タイ人女性は、怒ると無口になることが多いらしい。
Nちゃんも、最初に怒った時は無口ではなかったが、それ以降の喧嘩では無言でいることが増えてきた。
対策としては、放置するのが一番良いと言われているが、どうもそれが俺には難しい。
長時間、喧嘩が続くのは苦痛で仕方がない。
早く仲直りしたいという気持ちが強く、ついつい機嫌を取ろうとする。
その日も、Nちゃんの機嫌をどうにか取り戻そうと気を遣うことにした。
夕飯を買いに、近くのナイトマーケットに出かけたが、Nちゃんは一言も口をきいてくれない。
俺はただ黙って後ろをついていくだけ。
ナイトマーケットでは、Nちゃんがすべての食べ物を買ってくれた。
普段は、レストランでご飯を食べる時は俺が支払い、屋台で買うときはNちゃんが払ってくれる、そんな関係である。
俺の機嫌の取り方は、とにかく無言で気を遣うこと。
例えば、さりげなく荷物を持つなど、彼女の気持ちを考えて行動することだ。
また、時にはお酒を勧めて、気分をほぐしてもらうこともある。
今回も、その方法がうまくいったようだ。
ホテルに戻ってから、ご飯を食べながらお酒をすすめていると、だんだんとNちゃんが口を開くようになった。
ここで、俺は彼女に謝ることにした。
「ちょっとないがしろにしてごめんね」と。
それとなく当たり障りのない理由で謝ることにした。
間違えると火に油を注ぐからね。
そして、「これからも一緒にいたいな。

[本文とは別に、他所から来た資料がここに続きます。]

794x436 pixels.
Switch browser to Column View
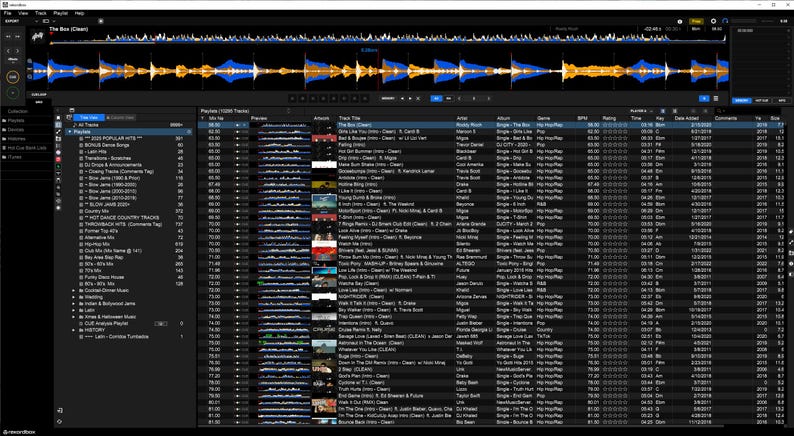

楽しい時間を共有しようね」と、気持ちを伝えた。
Nちゃんの素晴らしいところは、怒っていても、ちゃんと俺のことを気遣ってくれることだ。
海に入って濡れたTシャツをハンガーにかけて乾かしてくれたり、日常の細かいところまで気を配ってくれる。
俺は寝る前に、喧嘩したままの状態でいるのが本当に嫌いなので、仲直りできてホッとした。
毎回、「もう喧嘩はしないぞ」と心に誓って寝るのだが、これからもきっと頻繁に喧嘩を繰り返すことになる。